Islamic State 'likely to launch reprisal attacks in Europe after coalition air strikes'
More than 18 months of air strikes have begun to seriously weaken extremist movement, which could respond by lashing out with terrorist attacks, international coalition warns
Britain and the West must brace for reprisal terror attacks by Islamic State terrorists after a string of battlefield defeats for the militants in Iraq and Syria, military commanders fear.
More than 18 months of air strikes have begun to weaken the extremist movement, meaning it may lash out overseas to show it remains powerful, a coalition spokesman claimed.
The air campaign coupled with attempts to cut off funding to the group’s war machine means Islamic State in Iraq and Levant (Isil) leaders have had to slash wages for fighters, draft conscripts and recruit children.
Col Steve Warren, US Army spokesman for the coalition fighting Isil, said the flow of foreign jihadist fighters wanting to join the group’s self-styled caliphate in Iraq and Syria had slowed.
Isil is now "beginning to lose and we see them in a defensive crouch", he said in an upbeat assessment of the campaign to roll back Isil’s lightning advances across Syria and Iraq in 2014.

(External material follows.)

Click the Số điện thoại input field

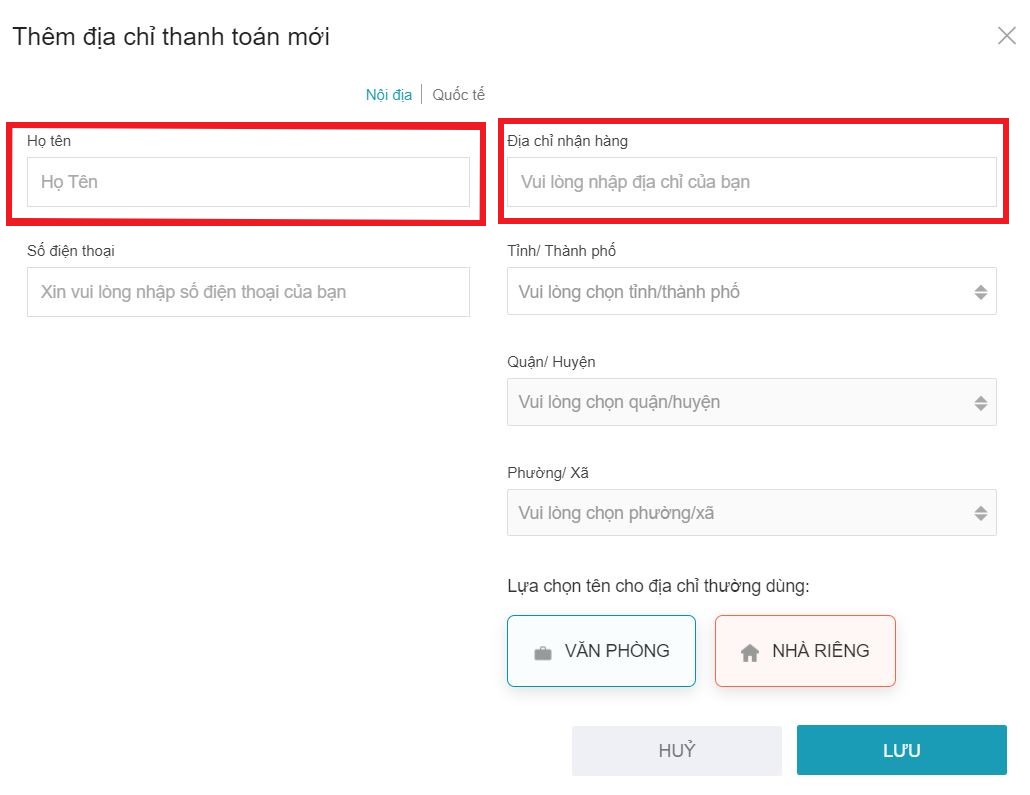pos(248,292)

But he admitted the militants had so far been able to recruit new fighters as fast as they have been killed and warned the coalition is "not going to kill our way out" of the crisis.
Coalition commanders were now beginning “to see the fraying around the edges of this outfit as they begin to crack underneath this pressure", he said.
Intelligence assessments suggest the extremist movement, also know as Daesh, could respond with Paris-style terror attacks on the West.
Col Warren said as the coalition continues to "squeeze this enemy, as this enemy continues to feel that it’s back on its heels", it could hit back in desperation.
He said: "They are going to want to show the world that they are still viable and one of the ways that they could do that is through a high visibility attack outside of their so-called caliphate".
He said he had no intelligence about a specific threat, but the threat was “something we are aware of, this is something that through our various intelligence communities, we are discussing amongst nations”.
He went on: "We do not view a Paris attack or a San Bernardino attack as a sign of strength, as many have interpreted it. We view it as exactly the opposite.”
Col Warren warned Britons wanting to travel to join Isil that they would likely be killed.
He said: “You will either be killed by your so-called partners, who have executed each other with grotesque regularity, or you will be killed by ground forces in Syria or Iraq, who don’t want you there, or if you manage to survive either of those two things, you will be killed by coalition airpower.”
He said the drone campaign to kill Isil leaders and high-profile figures such as Mohammed Emwazi, the British Isil executioner known as Jihadi John, had sown paranoia within the movement’s ranks and led to a purge of suspected informers.
“When we killed Jihadi John, what we saw was an immediate frenzy of activity inside of Daesh, where they rounded up their own fighters, there was a spike in executions over the next several days and an adjustment to their communications.
“These strikes sow fear and paranoia inside the organisation, which is why they are so helpful.”
Disillusion and a realisation among would be jihadists that “"this caliphate isn't all unicorns and rainbows'', has hit recruitment he said. Isil is still able to replenish its ranks despite losing as many as 1,000 fighters each month, however, and the movement can still count on around 20,000 to 25,000 militants.
Shashank Joshi, a research fellow at the Royal United Services Institute (RUSI) security think-tank, said "the picture is more balanced” than the coalition’s positive assessment.
He said coalition gains had so far been “plucking the low-hanging fruit", but it would take years to defeat Isil and the jihadists could easily spring up elsewhere. Trying to retake the northern Iraq city of Mosul would be the hardest task yet.
He said: “That kind of serious, intense urban warfare is ultimately going to be the challenge we face in expelling Isis from Iraq and Syria."